CDISC is the Clinical Data Interchange Standards Consortium, a nonprofit organization whose goal is to “develop and support global, platform-independent data standards that enable information system interoperability to improve medical research and related areas of healthcare.” CDISC develops standards for packaging and reporting clinical research and related data. According to the CDISC website, use of these data standards will “become mandatory 2 years after the final guidance is issued for NDAs and BLAs, and will apply to all new studies begun 1 year after the final guidance is published.” The final guidance is required by fiscal year 2017.
Some of the more significant standards include:
CDASH (Clinical Data Acquisition Standards Harmonization) is used for acquiring clinical study data. The goal of CDASH is to harmonize clinical element names, definitions and metadata.
SDTM (Study Data Tabulation Model) is used for reporting clinical study data in a machine-readable format. SDTM reports clinical observations as series of variables. These variables represent values in a corresponding table.
ADaM (Analysis Data Model) is used for analyzing data.

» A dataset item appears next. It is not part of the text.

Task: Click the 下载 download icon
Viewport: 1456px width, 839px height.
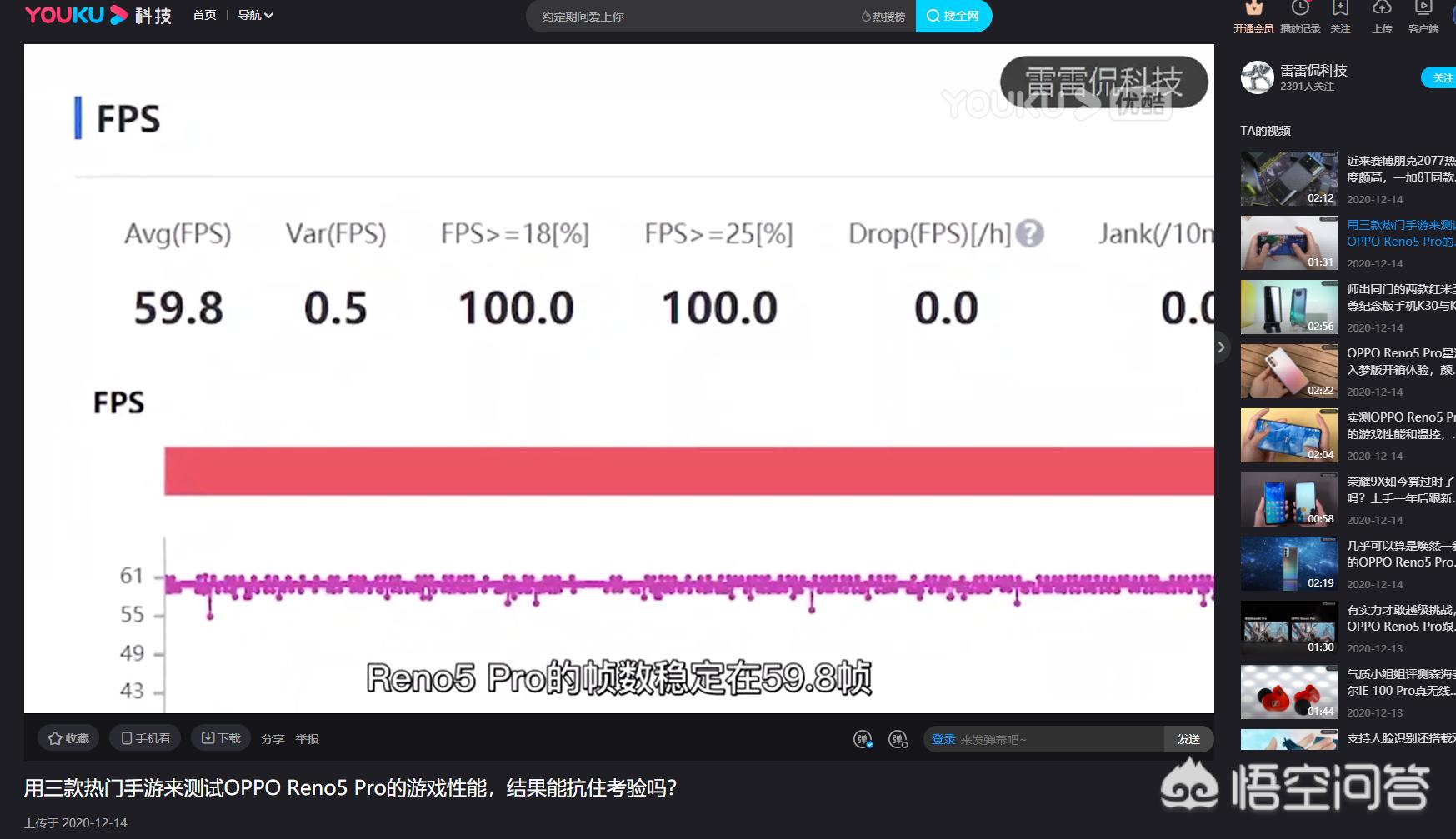Action: click(219, 738)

LAB (Laboratory Data Model) is a standard for transmitting laboratory data. Unlike the other standards, the name is not an acronym. It was originally created to facilitate transferring data from Labs to Clinical organizations.

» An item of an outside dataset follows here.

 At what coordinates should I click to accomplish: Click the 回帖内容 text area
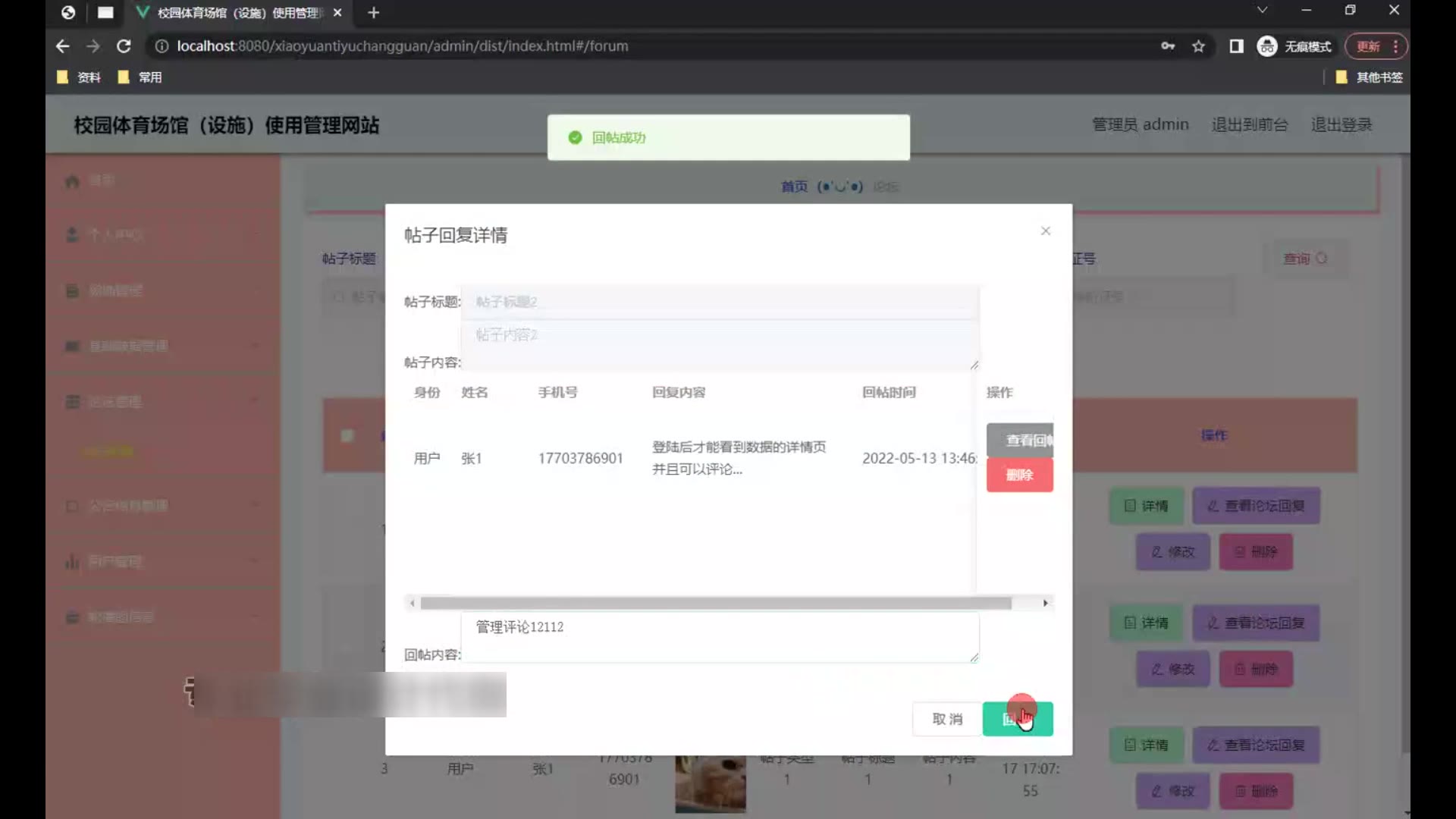pyautogui.click(x=719, y=637)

The different standards are used for different parts of the clinical process: acquiring data (CDASH), reporting data (SDTM) and analyzing data (ADaM).
The usual flow of clinical data through the CDISC standards is:
Data sets are generally only human-readable at the beginning and end of this process. The CDASH and LAB can be human readable when viewed directly with some experience. SDTM and ADaM data are not human-readable; programs use SDTM and ADaM data to produce the tables, listings, figures, and statistical results that are the core of the Clinical Study Report (CSR).